**What you should do**. Rewrite the records in the stretch from "This screenshot has width=1035, height=542." through "will (x=526, y=291).", putting "cog" in place of "gear" and leaving everything else as it is.

**Pointing records for text and elements**.
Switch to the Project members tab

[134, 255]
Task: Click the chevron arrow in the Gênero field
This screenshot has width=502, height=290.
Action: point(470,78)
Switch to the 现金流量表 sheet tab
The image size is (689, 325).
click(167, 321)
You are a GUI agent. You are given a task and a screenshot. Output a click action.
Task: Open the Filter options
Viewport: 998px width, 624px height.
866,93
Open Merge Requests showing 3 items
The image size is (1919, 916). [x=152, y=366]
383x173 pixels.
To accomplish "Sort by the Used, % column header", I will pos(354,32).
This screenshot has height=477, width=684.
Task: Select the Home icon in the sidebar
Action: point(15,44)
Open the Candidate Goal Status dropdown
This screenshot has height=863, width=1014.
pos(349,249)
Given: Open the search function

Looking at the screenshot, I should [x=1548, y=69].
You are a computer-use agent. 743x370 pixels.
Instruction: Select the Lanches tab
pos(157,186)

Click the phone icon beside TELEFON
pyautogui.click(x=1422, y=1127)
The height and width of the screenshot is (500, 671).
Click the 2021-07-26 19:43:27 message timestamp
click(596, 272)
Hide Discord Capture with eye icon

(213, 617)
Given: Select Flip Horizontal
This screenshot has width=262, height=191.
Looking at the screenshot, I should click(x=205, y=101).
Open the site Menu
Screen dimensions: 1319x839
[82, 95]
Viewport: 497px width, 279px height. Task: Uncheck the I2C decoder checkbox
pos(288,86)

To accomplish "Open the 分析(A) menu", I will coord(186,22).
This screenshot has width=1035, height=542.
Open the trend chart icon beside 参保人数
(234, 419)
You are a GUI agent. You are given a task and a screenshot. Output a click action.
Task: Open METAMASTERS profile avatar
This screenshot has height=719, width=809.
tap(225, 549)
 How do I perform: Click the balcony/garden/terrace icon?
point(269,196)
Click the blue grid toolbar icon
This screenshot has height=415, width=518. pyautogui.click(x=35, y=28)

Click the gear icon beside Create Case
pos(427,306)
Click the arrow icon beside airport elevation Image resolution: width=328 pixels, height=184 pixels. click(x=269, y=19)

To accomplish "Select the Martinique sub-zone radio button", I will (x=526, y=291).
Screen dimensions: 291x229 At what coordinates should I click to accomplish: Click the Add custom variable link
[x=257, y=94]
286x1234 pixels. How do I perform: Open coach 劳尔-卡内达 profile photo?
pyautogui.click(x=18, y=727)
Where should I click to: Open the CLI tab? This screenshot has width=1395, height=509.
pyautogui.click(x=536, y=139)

**Expected answer**.
This screenshot has width=1035, height=542.
Open the trend chart icon beside 参保人数
(234, 419)
You are a GUI agent. You are given a task and a screenshot. Output a click action.
Task: Open METAMASTERS profile avatar
This screenshot has height=719, width=809.
tap(225, 549)
 How do I perform: Click the balcony/garden/terrace icon?
point(269,196)
Click the blue grid toolbar icon
This screenshot has height=415, width=518. pyautogui.click(x=35, y=28)

Click the cog icon beside Create Case
pos(427,306)
Click the arrow icon beside airport elevation Image resolution: width=328 pixels, height=184 pixels. click(x=269, y=19)

To accomplish "Select the Martinique sub-zone radio button", I will (x=526, y=291).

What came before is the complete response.